(OBJECTIVE) Rename "dropdown" to "drop-down" in the lines between the one holding "Given: Enable Deshabilitar" and the one holding "[x=382, y=503]", inclusive, and give those lines back with nothing else changed.

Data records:

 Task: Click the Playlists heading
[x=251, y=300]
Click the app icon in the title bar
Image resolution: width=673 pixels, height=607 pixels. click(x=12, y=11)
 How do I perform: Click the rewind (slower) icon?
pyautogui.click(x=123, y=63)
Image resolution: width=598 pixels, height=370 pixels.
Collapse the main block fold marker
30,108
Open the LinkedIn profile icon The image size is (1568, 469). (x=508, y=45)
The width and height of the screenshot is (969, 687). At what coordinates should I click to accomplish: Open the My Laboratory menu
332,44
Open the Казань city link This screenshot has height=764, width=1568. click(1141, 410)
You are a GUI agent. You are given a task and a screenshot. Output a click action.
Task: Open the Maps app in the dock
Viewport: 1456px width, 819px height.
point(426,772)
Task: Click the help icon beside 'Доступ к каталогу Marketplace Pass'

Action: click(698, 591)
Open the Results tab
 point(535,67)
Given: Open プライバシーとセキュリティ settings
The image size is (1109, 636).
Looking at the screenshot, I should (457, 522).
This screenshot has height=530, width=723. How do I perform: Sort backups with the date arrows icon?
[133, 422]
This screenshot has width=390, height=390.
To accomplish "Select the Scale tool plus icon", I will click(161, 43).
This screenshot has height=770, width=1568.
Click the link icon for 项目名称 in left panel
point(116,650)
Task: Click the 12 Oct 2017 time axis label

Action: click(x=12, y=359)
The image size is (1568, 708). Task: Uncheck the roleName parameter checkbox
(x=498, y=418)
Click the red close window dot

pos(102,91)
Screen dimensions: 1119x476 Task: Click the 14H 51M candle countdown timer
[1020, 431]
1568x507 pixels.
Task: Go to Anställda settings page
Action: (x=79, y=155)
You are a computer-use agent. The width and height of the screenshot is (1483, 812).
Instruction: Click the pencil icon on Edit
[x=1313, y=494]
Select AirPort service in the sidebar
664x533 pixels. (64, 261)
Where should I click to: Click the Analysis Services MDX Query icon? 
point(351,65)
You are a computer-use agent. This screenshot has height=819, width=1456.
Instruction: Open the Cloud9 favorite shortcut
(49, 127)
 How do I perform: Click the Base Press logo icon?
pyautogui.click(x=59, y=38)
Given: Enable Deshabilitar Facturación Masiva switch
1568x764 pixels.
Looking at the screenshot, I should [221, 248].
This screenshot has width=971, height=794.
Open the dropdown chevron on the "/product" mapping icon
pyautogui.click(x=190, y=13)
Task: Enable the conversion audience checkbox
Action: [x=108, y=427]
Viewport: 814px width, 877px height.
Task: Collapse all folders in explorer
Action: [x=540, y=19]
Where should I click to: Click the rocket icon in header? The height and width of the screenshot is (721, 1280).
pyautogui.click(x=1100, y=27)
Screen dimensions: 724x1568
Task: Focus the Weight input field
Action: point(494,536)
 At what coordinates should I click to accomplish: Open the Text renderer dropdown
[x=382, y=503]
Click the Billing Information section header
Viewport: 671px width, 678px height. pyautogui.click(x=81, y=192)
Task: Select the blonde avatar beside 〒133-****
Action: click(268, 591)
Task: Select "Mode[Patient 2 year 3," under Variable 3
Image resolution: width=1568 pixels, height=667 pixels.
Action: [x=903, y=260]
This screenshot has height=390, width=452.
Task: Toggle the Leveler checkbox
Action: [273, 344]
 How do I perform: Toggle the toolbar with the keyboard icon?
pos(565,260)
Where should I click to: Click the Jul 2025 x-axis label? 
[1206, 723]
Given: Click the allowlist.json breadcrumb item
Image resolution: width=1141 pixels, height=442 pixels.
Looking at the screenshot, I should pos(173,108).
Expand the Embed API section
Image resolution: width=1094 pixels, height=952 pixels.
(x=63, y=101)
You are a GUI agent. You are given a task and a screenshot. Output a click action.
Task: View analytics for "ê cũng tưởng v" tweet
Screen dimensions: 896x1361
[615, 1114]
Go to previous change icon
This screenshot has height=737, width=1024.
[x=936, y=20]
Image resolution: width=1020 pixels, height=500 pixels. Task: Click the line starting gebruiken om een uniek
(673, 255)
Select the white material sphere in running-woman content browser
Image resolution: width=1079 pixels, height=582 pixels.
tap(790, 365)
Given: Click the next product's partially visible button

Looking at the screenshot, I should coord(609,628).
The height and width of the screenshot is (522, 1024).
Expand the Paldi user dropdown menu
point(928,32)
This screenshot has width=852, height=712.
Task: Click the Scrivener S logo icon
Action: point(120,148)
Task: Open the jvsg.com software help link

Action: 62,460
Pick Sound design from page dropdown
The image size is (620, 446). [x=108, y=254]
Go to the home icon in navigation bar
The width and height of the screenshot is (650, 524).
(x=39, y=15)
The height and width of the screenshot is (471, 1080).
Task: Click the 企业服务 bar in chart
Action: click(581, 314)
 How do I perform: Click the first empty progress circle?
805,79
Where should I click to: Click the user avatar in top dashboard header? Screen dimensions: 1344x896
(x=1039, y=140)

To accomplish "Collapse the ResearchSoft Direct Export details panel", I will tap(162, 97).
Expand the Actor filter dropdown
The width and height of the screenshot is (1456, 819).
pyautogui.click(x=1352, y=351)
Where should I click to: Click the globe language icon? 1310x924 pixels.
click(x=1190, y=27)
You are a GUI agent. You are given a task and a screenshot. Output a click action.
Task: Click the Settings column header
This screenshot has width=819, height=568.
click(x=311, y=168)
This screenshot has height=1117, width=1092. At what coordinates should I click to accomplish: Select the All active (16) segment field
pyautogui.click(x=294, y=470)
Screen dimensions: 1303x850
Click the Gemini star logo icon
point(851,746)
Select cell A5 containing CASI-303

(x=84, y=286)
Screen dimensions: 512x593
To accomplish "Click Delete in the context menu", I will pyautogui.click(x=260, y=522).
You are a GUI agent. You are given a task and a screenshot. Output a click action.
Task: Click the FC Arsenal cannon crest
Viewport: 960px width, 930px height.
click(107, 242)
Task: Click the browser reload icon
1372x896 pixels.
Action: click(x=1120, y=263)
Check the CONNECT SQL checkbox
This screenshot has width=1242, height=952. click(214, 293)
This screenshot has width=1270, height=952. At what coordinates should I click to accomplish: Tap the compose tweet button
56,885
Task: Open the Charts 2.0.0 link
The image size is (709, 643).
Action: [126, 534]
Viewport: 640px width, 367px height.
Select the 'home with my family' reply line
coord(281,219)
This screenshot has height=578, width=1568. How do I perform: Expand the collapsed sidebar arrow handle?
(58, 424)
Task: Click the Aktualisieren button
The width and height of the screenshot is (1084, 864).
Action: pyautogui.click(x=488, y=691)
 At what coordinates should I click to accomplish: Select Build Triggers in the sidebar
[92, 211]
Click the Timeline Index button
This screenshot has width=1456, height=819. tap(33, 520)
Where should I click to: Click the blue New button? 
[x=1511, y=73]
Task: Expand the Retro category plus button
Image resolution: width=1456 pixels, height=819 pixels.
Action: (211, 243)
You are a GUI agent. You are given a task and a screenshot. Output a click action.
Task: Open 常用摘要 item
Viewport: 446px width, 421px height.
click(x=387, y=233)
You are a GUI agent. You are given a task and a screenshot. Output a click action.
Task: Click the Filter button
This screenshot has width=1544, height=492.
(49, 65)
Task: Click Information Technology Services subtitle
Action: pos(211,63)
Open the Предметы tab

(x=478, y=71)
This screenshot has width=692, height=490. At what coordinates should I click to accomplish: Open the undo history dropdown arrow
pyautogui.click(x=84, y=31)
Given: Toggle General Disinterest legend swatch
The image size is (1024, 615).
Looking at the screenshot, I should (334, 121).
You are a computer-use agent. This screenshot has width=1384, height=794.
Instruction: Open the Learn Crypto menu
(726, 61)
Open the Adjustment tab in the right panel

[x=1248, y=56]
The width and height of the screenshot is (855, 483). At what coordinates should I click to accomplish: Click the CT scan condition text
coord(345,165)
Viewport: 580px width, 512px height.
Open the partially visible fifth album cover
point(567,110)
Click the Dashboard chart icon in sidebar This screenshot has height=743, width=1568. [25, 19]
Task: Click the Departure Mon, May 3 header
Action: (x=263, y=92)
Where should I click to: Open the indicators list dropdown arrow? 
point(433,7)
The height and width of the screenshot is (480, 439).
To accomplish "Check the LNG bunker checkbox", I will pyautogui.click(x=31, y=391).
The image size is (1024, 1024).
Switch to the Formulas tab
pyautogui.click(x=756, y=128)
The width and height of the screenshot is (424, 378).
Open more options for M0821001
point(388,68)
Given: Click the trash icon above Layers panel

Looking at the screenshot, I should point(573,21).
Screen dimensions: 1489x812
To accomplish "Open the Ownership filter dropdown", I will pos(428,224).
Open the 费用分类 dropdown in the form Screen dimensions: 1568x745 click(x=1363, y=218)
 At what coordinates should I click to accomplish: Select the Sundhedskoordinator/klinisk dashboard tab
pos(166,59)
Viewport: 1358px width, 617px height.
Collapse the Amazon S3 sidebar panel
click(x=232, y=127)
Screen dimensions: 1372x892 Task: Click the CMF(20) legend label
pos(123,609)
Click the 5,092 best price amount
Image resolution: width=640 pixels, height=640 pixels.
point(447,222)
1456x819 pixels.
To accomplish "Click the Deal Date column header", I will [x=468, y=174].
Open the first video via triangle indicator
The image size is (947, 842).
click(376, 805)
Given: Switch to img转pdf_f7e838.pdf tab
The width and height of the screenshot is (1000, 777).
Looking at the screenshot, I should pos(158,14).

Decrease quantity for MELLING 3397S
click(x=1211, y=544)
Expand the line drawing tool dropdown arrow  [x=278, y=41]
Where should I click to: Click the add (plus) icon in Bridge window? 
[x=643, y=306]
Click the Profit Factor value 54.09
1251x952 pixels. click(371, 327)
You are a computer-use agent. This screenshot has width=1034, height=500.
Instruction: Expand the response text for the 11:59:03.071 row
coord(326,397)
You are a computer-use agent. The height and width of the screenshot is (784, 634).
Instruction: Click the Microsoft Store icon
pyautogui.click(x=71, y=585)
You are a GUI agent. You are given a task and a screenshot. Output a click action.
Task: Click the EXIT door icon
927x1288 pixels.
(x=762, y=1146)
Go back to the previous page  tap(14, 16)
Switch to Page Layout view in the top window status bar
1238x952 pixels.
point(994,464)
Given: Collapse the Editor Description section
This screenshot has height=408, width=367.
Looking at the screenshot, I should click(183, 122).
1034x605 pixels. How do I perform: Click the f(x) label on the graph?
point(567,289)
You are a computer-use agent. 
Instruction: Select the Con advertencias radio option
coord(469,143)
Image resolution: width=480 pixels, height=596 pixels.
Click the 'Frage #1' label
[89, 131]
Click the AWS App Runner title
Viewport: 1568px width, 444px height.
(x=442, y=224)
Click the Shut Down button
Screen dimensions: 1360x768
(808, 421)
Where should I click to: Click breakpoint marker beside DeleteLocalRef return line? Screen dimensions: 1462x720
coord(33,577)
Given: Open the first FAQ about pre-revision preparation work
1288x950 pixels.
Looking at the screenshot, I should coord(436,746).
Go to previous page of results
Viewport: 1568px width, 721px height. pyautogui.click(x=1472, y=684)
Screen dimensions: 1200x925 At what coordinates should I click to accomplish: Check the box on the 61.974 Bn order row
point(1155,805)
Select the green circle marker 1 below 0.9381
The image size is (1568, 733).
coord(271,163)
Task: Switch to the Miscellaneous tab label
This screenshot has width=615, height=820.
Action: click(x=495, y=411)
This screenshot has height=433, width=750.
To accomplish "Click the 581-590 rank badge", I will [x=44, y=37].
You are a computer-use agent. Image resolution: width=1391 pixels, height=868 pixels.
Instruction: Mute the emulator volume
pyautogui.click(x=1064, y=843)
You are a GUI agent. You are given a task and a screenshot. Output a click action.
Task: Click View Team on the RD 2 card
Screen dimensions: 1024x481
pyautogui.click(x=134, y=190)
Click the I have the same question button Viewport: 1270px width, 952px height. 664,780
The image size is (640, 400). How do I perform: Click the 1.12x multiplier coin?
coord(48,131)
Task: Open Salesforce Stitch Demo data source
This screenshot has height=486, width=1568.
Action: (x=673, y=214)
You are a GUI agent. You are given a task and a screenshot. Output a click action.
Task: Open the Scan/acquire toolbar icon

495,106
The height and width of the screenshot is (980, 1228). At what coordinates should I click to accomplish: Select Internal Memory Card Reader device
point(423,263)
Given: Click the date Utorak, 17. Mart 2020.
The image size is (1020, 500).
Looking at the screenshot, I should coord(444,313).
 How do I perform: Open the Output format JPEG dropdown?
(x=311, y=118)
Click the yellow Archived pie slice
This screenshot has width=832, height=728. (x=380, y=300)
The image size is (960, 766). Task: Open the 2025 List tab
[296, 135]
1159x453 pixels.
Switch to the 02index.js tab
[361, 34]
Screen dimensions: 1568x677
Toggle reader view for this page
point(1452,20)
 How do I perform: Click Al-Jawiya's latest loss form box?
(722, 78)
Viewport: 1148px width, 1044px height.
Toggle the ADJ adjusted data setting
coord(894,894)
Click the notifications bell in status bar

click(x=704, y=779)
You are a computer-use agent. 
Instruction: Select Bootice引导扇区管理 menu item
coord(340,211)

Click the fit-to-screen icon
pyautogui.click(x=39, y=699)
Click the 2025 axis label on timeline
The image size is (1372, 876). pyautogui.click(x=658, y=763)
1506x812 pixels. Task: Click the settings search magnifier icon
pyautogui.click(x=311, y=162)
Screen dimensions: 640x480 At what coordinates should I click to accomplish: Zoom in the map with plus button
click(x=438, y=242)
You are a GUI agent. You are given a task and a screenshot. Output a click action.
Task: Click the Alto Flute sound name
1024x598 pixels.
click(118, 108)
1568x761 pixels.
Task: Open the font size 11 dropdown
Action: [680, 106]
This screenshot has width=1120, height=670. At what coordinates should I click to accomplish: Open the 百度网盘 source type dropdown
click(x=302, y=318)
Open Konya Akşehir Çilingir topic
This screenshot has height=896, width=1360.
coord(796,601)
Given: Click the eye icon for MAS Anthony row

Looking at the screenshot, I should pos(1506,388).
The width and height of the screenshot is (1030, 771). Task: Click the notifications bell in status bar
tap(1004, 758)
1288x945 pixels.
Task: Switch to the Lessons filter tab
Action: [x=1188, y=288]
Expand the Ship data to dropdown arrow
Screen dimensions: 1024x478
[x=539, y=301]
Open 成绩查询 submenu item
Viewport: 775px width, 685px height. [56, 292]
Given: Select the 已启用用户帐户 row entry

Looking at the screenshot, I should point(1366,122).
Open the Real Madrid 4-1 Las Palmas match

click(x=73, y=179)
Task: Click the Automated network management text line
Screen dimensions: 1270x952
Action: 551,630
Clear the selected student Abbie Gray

(ANSWER TO THE TASK)
Given: Enable Deshabilitar Facturación Masiva switch
1568x764 pixels.
Looking at the screenshot, I should [221, 248].
This screenshot has width=971, height=794.
Open the drop-down chevron on the "/product" mapping icon
pyautogui.click(x=190, y=13)
Task: Enable the conversion audience checkbox
Action: [x=108, y=427]
Viewport: 814px width, 877px height.
Task: Collapse all folders in explorer
Action: [x=540, y=19]
Where should I click to: Click the rocket icon in header? The height and width of the screenshot is (721, 1280).
pyautogui.click(x=1100, y=27)
Screen dimensions: 724x1568
Task: Focus the Weight input field
Action: point(494,536)
 At what coordinates should I click to accomplish: Open the Text renderer drop-down
[x=382, y=503]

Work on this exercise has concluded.